◆ Data items:
--------------------------------------------------

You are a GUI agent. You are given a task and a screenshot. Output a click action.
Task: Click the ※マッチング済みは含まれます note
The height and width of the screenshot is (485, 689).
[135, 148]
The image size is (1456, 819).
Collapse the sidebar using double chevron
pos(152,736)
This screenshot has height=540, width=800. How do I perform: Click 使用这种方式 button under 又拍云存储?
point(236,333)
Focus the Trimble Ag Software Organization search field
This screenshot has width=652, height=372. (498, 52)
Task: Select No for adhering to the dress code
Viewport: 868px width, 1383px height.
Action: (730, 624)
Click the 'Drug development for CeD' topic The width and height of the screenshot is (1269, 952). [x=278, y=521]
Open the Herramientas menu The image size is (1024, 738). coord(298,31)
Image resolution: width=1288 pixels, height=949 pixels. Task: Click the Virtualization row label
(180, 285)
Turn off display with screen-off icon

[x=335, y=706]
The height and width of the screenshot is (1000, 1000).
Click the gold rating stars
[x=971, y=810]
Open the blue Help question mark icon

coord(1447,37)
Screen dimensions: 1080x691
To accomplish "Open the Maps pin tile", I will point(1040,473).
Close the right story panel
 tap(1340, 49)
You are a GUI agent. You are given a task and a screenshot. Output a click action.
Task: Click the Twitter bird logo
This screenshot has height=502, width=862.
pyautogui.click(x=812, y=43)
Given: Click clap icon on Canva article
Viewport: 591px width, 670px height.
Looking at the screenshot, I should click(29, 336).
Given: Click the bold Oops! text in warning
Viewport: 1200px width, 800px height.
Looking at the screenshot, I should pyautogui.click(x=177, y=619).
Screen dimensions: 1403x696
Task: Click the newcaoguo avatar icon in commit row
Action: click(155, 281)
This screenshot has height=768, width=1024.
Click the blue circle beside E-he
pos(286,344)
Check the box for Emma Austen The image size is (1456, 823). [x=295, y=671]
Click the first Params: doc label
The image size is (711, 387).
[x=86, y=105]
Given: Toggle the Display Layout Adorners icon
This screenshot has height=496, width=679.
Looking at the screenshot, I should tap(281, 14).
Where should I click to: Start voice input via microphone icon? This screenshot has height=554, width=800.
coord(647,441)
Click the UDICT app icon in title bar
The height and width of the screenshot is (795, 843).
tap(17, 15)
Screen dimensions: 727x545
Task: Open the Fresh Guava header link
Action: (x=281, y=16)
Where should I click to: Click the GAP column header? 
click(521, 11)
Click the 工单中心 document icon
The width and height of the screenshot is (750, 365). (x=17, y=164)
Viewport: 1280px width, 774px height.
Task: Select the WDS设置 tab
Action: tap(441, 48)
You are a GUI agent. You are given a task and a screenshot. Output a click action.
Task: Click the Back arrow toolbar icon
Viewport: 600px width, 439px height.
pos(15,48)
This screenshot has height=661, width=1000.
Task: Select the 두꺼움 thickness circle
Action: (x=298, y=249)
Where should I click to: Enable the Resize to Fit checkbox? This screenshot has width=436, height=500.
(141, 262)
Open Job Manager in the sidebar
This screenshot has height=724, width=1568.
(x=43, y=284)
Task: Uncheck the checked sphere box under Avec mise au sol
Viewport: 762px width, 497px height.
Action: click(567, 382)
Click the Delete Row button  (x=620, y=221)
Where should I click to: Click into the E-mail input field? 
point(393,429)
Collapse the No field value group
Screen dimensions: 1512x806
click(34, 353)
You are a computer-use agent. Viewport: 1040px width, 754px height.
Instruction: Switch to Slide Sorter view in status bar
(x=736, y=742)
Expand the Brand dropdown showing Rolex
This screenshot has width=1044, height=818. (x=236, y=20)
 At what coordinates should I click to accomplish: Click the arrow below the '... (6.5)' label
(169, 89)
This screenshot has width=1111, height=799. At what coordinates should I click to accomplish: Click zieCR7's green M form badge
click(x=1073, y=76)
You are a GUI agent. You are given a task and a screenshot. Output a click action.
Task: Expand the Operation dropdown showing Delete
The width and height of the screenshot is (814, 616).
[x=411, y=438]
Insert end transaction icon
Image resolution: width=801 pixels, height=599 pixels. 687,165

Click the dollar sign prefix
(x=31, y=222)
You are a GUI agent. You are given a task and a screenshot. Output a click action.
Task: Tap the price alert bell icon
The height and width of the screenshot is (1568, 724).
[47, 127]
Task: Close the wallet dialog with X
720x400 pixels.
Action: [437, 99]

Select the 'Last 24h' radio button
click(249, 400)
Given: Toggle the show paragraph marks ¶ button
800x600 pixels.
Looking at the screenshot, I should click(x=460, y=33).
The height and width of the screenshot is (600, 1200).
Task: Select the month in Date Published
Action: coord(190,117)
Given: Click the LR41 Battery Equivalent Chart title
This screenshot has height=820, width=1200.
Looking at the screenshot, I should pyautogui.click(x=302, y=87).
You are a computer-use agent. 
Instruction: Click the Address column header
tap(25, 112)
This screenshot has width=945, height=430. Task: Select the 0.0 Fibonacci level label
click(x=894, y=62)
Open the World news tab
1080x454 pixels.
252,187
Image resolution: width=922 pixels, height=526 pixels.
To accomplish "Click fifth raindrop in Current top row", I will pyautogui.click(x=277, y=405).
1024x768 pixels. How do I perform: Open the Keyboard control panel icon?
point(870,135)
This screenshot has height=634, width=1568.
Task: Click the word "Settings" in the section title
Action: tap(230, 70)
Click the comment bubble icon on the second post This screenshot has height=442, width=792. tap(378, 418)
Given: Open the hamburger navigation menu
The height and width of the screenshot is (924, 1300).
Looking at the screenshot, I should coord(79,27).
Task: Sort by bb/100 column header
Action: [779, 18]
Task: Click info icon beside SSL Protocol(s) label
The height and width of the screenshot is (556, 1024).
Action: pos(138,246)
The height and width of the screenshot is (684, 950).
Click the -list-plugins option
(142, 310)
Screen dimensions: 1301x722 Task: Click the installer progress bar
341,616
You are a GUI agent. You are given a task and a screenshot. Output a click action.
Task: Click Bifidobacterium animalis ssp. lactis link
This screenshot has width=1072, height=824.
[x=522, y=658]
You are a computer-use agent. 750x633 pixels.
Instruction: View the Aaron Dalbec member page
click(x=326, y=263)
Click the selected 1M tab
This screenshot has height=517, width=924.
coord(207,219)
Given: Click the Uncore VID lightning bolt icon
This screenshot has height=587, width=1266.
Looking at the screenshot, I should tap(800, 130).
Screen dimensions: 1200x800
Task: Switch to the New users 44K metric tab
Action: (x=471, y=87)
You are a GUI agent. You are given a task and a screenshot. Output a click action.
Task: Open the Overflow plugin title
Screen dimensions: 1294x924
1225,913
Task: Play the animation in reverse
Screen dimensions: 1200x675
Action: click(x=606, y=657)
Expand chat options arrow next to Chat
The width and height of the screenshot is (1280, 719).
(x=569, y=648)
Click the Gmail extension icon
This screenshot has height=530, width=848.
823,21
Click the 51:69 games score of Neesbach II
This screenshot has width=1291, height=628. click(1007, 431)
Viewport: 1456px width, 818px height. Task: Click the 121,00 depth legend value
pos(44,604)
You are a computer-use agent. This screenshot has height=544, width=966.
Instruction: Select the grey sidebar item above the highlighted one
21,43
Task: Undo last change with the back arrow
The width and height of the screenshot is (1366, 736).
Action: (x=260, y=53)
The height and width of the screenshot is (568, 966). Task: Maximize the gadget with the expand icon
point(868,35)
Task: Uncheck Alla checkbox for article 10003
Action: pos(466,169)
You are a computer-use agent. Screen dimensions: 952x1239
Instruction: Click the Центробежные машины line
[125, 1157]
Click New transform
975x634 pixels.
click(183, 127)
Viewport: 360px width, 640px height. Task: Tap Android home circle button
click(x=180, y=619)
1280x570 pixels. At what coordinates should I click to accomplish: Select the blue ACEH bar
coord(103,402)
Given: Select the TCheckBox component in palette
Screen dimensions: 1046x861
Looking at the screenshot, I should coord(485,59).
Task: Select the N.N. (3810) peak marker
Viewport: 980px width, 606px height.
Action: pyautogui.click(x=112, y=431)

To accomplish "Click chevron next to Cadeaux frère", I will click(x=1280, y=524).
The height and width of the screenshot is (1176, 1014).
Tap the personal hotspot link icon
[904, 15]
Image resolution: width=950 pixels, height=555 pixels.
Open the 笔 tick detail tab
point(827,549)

--------------------------------------------------

◆ What you are asked to do:
Only the lines above from the line with "Screen dimensions: 1200x675" to the line with "Task: Undo last change with the back arrow", those two lines included, should be reproduced exactly.

◆ Answer for the task:
Screen dimensions: 1200x675
Action: click(x=606, y=657)
Expand chat options arrow next to Chat
The width and height of the screenshot is (1280, 719).
(x=569, y=648)
Click the Gmail extension icon
This screenshot has height=530, width=848.
823,21
Click the 51:69 games score of Neesbach II
This screenshot has width=1291, height=628. click(1007, 431)
Viewport: 1456px width, 818px height. Task: Click the 121,00 depth legend value
pos(44,604)
You are a computer-use agent. This screenshot has height=544, width=966.
Instruction: Select the grey sidebar item above the highlighted one
21,43
Task: Undo last change with the back arrow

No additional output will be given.